Kunal Nayyar is hoping to make some big bucks on his Los Angeles home.

The Big Bang Theory actor, who played Rajesh Koothrappali on the hit sitcom, has resided in a pink 1948 Spanish-style compound with his wife, former Miss India Neha Kapur Nayyar, for the last several years, and is now looking to unload it for $3.9 million.

Until recently, he planned to stay there forever. “If we’re fortunate enough, until the day we die, we’re never going to sell this house,” he told  Architectural Digest in 2017. “It’s going to be in our family for generations.”

Now, a year after Big Bang Theory aired its series finale in May 2019 after 12 seasons, it seems the couple has had a change of heart.

The house is listed with Markus Canter and Christie St. James of Berkshire Hathaway HomeServices California Properties.

Joshua Spooner
Joshua Spooner

The 5,000-square-foot hacienda boasts three bedrooms and three and a half baths, with a unique triangular layout, something that drew the couple to the home when they first bought it.

“In India, there’s this thing called gou-mukh. It’s very auspicious if the house opens into the back like a triangle—it’s very good in Indian culture,” Neha told AD. “You walked in and just felt you were in this sanctuary.”

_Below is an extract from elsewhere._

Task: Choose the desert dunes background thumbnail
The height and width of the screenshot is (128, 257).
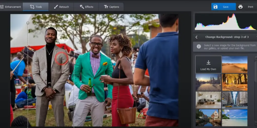Action: (235, 64)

In the villa's back yard, there's patio fire pit looking out over a pool with an adjacent office pool house and a bar for entertaining.

Joshua Spooner
Joshua Spooner

Never miss a story — sign up for PEOPLE's free daily newsletter to stay up-to-date on the best of what PEOPLE has to offer, from juicy celebrity news to compelling human interest stories

Surrounded by jungle-like flora, the secluded home offers several hidden outdoor oases, including a spacious courtyard and balconies.

Joshua Spooner
Joshua Spooner

Inside, the eat-in kitchen offers plenty of counter space and a double oven.

The couple has described the space as an "amalgamation" of the places they've called home.

"Our cultural identity is not what defines us, but we are very close to it,” Kunal told AD, adding that the house was “an amalgamation of the country we live in and the country we’re from and the places we’ve traveled. We want this to be a story of our journey."